Repeat the lines from the one containing "Tick the Wider columns checkbox" through the last line of the data, exactly, pictures omitted.

BEGIN

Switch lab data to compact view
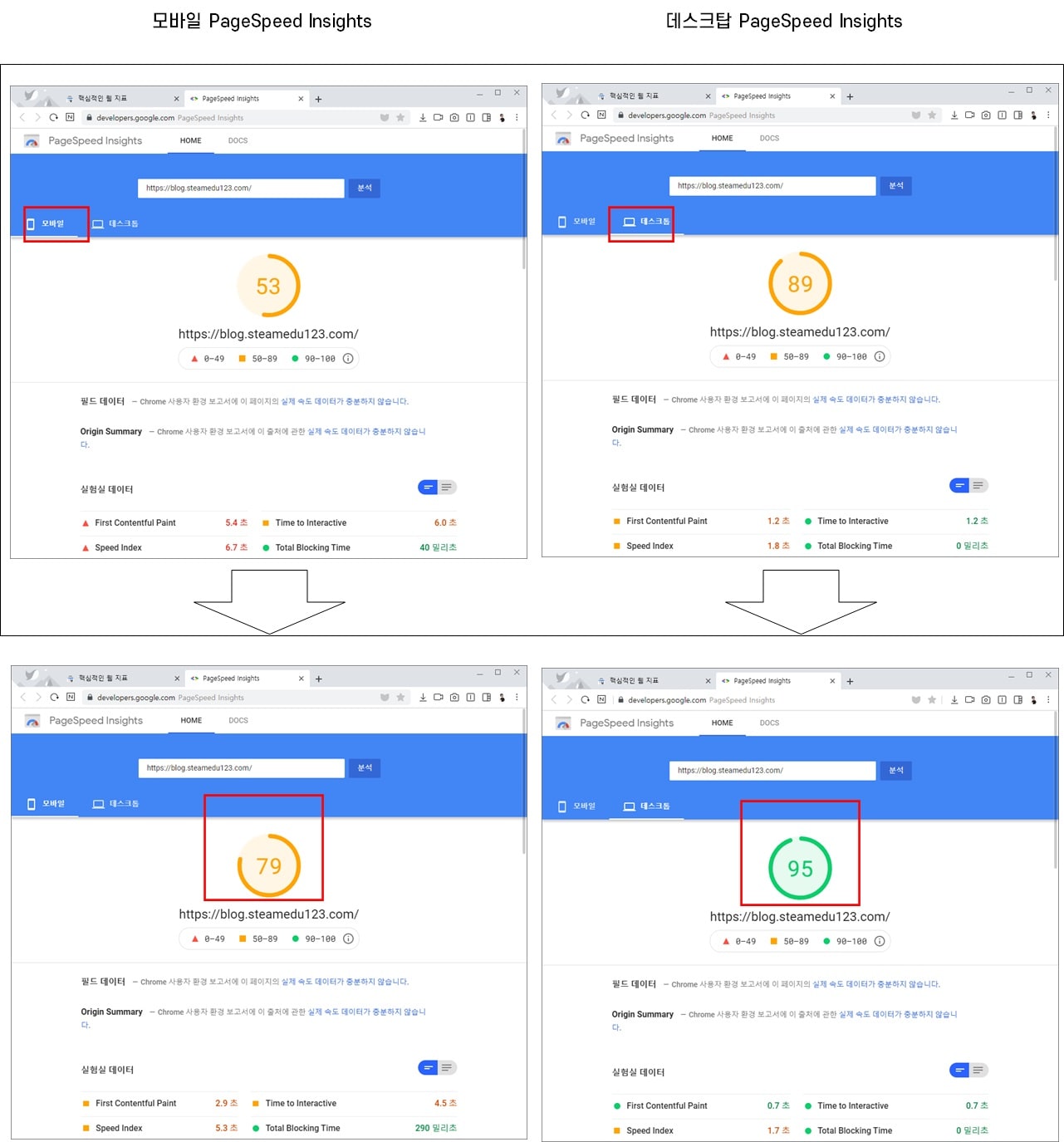The height and width of the screenshot is (1142, 1064). [x=427, y=487]
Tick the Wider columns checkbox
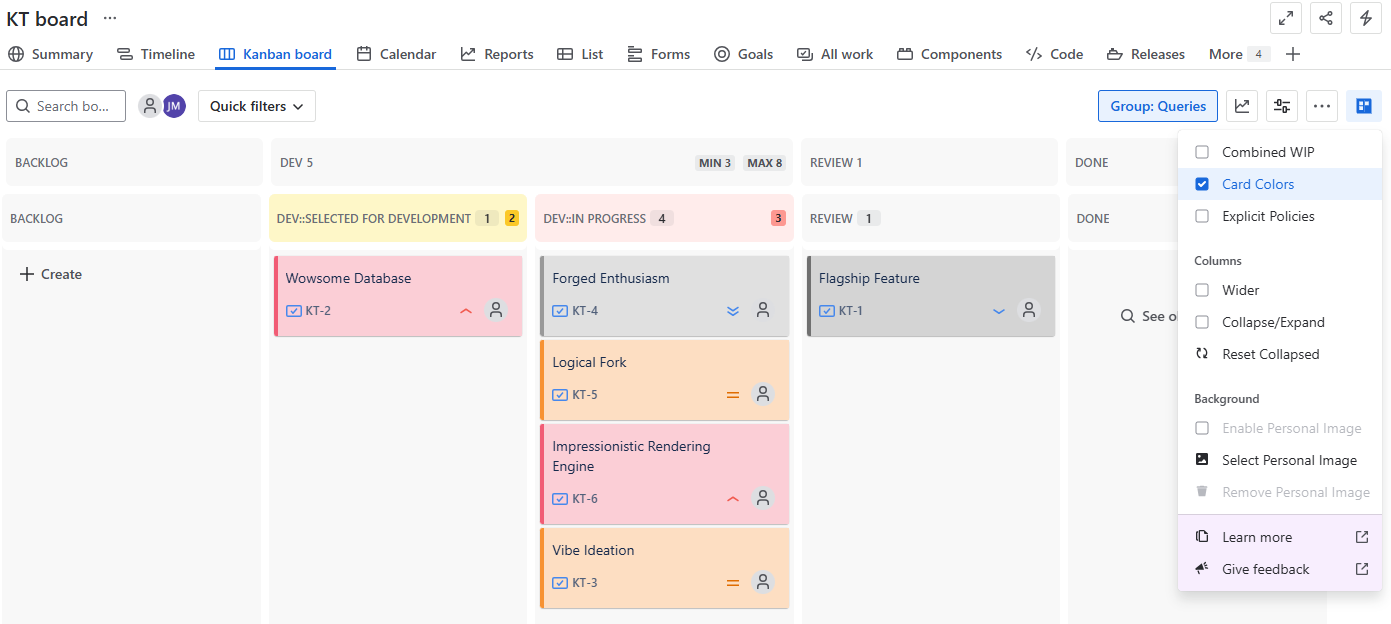1391x624 pixels. (x=1202, y=290)
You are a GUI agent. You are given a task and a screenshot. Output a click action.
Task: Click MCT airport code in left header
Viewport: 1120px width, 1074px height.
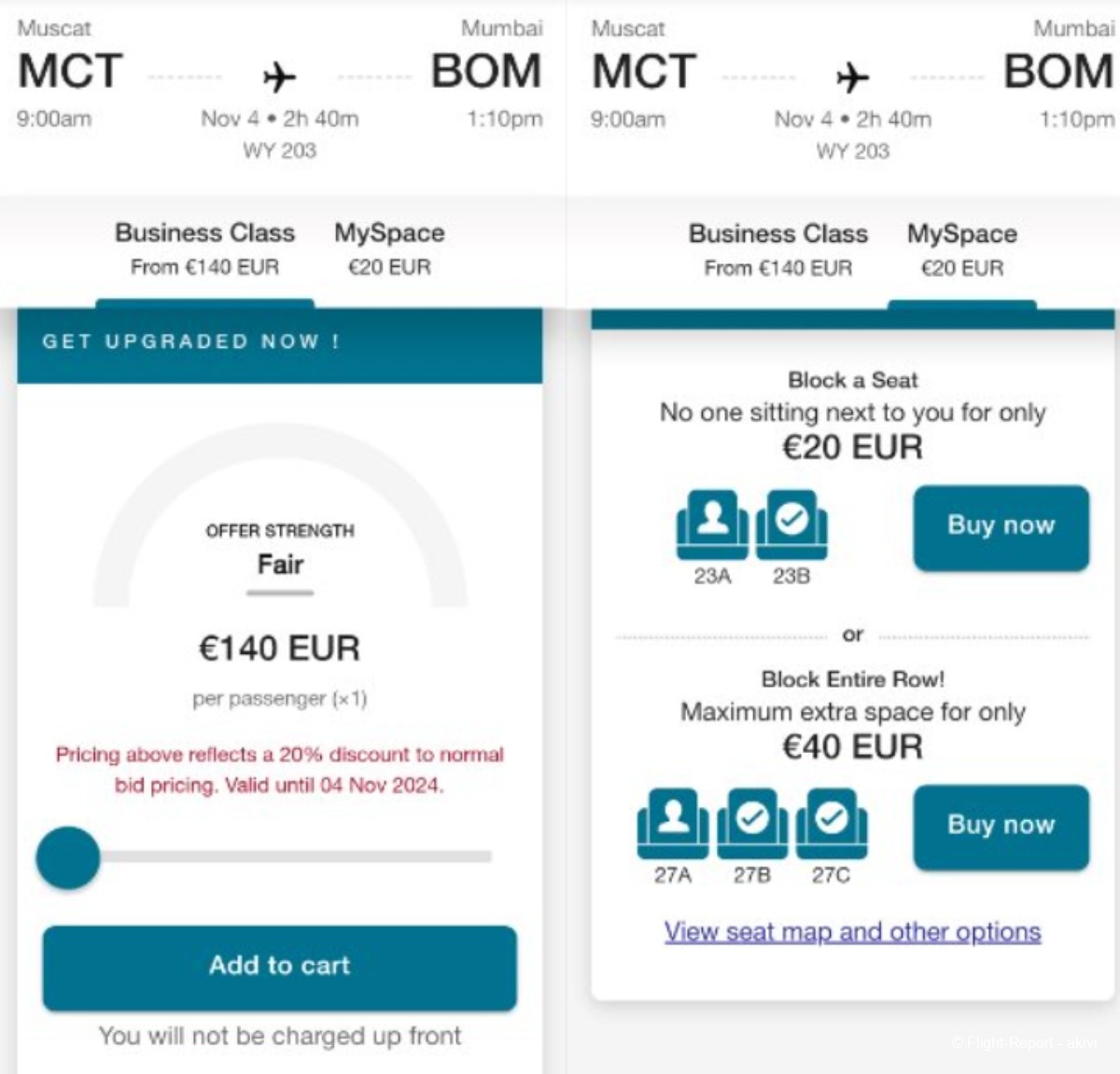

END

**Written answer**.
Tick the Wider columns checkbox
1391x624 pixels. (x=1202, y=290)
You are a GUI agent. You are given a task and a screenshot. Output a click action.
Task: Click MCT airport code in left header
Viewport: 1120px width, 1074px height.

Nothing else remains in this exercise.